Es ist deprimierend: Immer wenn ich denke, es laufe doch eigentlich grade ganz gut mit mir und diesem Herumrennen in den Bergen, fragt mich garantiert ein besorgter Nepalese, ob es ein Problem gebe. Nee, gibt es nicht. Seien wir ehrlich: Ich hab es nur nicht drauf. Meine Begleiterinnen und Begleiter sind alle so viel müheloser, graziler, trittsicherer als ich. Ich trampele, stampfe und stolpere in meinen Bergschuhen so vor mich hin und habe dabei – wie sollte es bei mir anders sein? – flux einen roten Kopf.

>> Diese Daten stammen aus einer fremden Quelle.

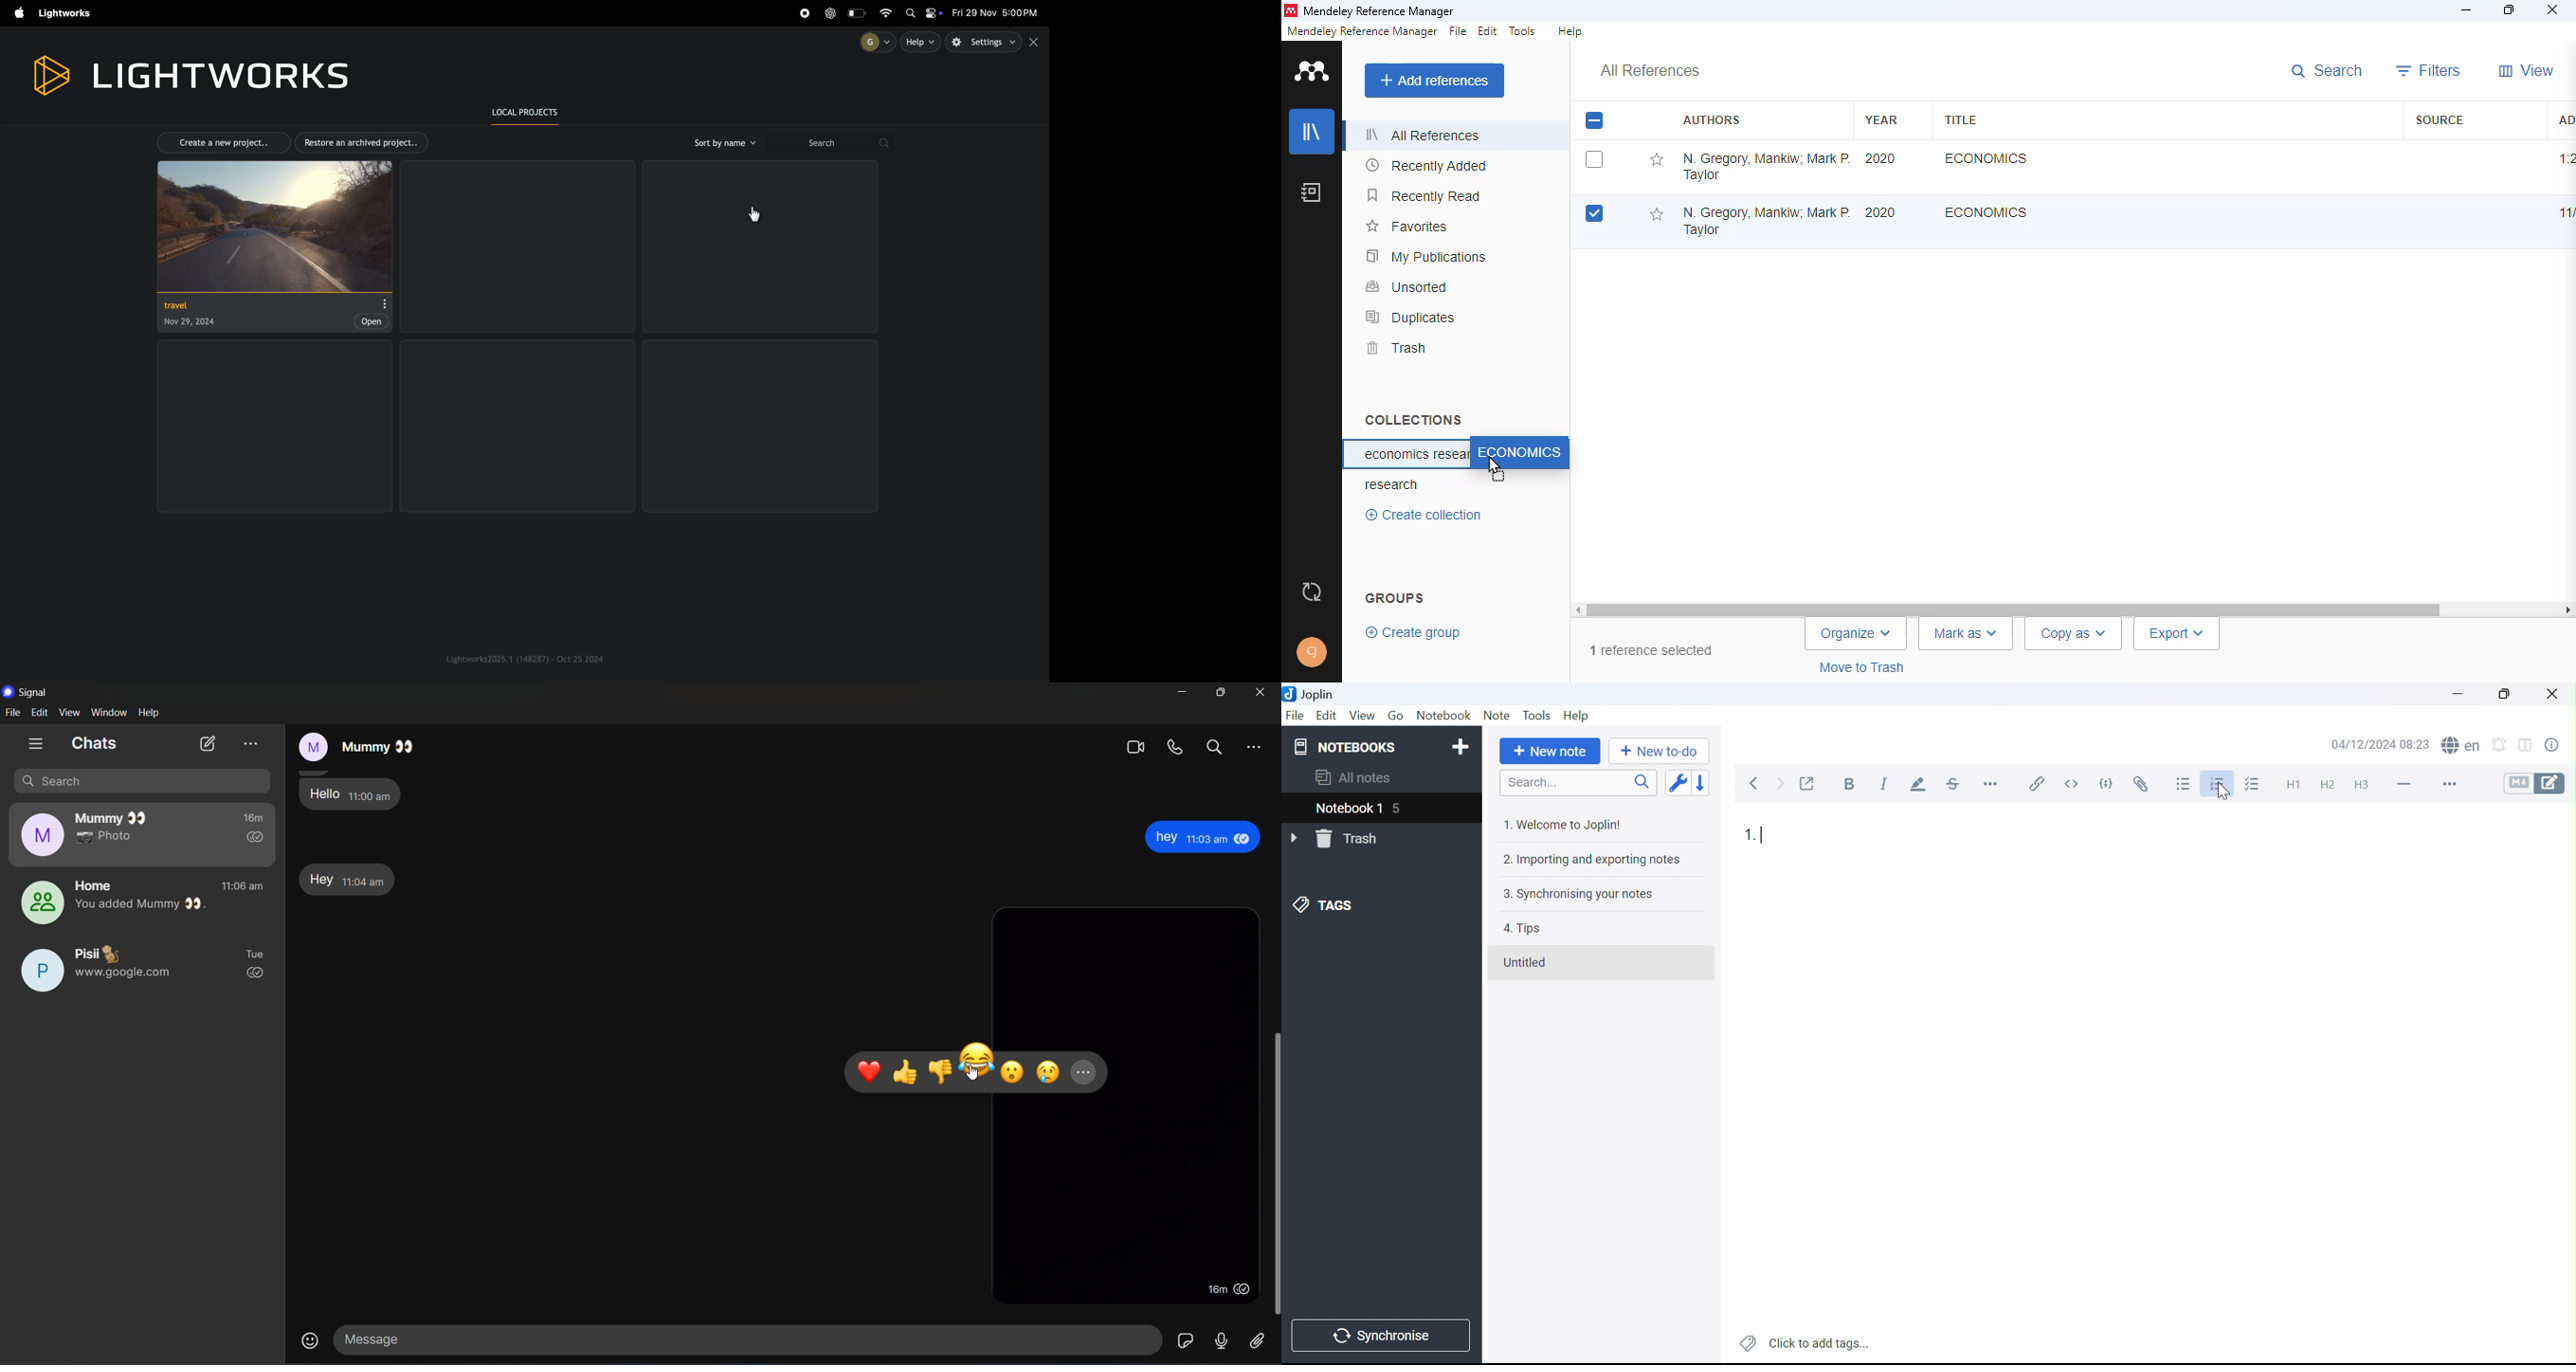  Describe the element at coordinates (2175, 635) in the screenshot. I see `export` at that location.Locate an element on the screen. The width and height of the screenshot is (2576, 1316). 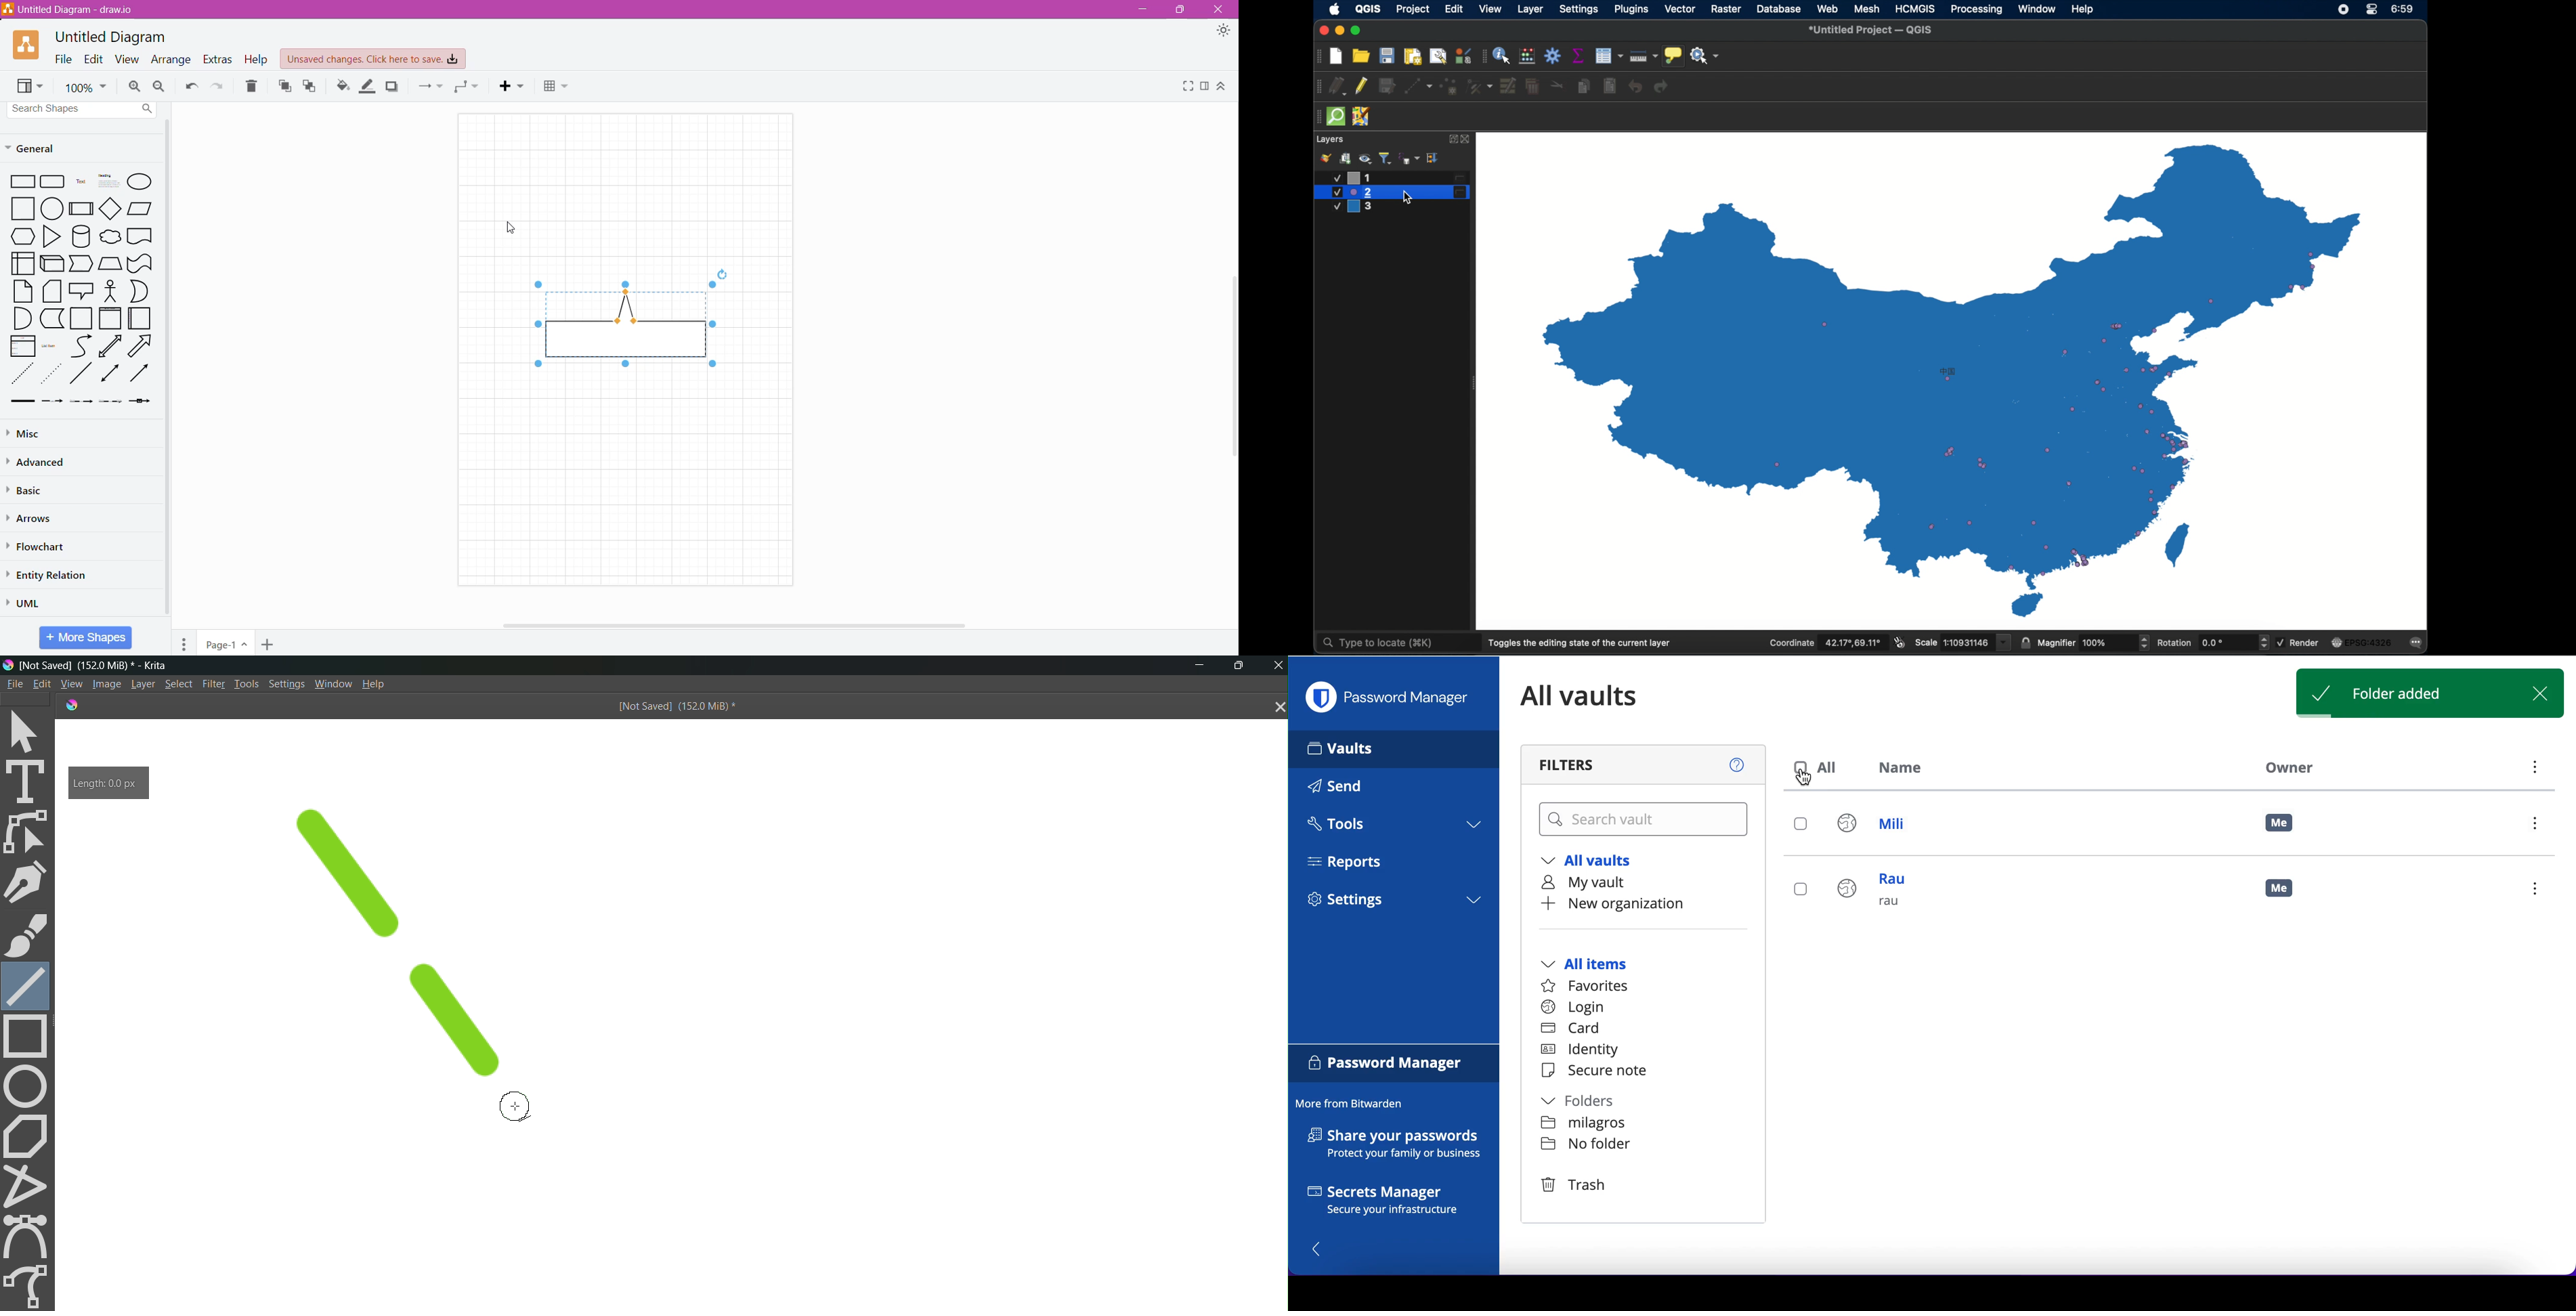
processing is located at coordinates (1976, 9).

Für meine neuen Freunde sind diese Wege normal. Der nächste Asphalt ist hunderte Kilometer entfernt und selbst unsere deutschen Feldwege sind Rennstrecken gegen die holprigen Pfade, Wege und Straßen, die es hier in den Bergen Nepals gibt. Seit sie laufen können, flitzen die Bergbewohner in Flipflops den Berg hinab, um Freundinnen zu treffen oder der Nachbarin einen Liter Milch abzukaufen und hinauf zum Pass, weil da die besten gelben Beeren, die wie elegantere Himbeeren aussehen, wachsen.
Der tägliche Weg zur Schule führt oft kilometerweit über Stock und Stein. Dabei tragen die Kinder Hausschuhe, Crocs, Gummistiefel oder überhaupt keine Schuhe und trainieren mit jedem Schritt all ihrer Muskeln, Bänder und Sehnen. Bei den Abstiegen unterstellen mir meine Begleiter regelmäßig nach der ersten Stunde, dass meine Beine zittern und ich habe den Verdacht, dass ich ohne meine Wanderstiefel garantiert umknicken würde, sollte ich mich mal mehr als einhundert Meter in Crocs vom Haus entfernen.
Dazu kommt die Tatsache, dass ich vor Kurzem aufgeschnitten im Krankenhaus rumlag. Dass ich hier jetzt so die Berge querfeldein laufe, ist eh ein Wunder, das mir manchmal sehr bewusst wird. Ich habe keinerlei Ehrgeiz vorneweg laufen oder mithalten zu müssen. Irgendjemand schleicht schon mit mir und da will ich schließlich noch genug Luft zum Plaudern haben. Und so erstarb mein Wunsch mich zu rechtfertigen, wenn die Nepalis mich anteilsvoll fragen, ob ich sowas zum ersten Mal mache. Ich lache innerlich über mich selbst und freue mich, dass ich so wundervolle Wegbegleiterinnen habe. Dass Priti dem jungen Herrn, der mich neulich abholen kam, sagte, er solle rücksichtsvoll sein, ich sei ein bisschen langsam, lässt mich noch beim fiesesten Anstieg grinsen. Nein, ich mache sowas nicht zum ersten Mal, aber es fühlt sich so an.
gruenkariert
Genau das macht einen glücklichen Menschen aus. Nicht mit gekränktem Ego beschweren, das man etwas eigentlich haben *müsste*, sondern dankbar darüber sein, was man jetzt hat. Ich freu mich bei jedem Blogpost, was für wunderschöne Dinge du erlebst und wie glücklich du darüber schreibst 🙂
die abenteuerliche
Danke für dieses schöne Feedback. Und du hast recht: Ich bin glücklich! Danke, dass du mich erinnerst hast, mir mein Glück mal wieder bewusst zu machen.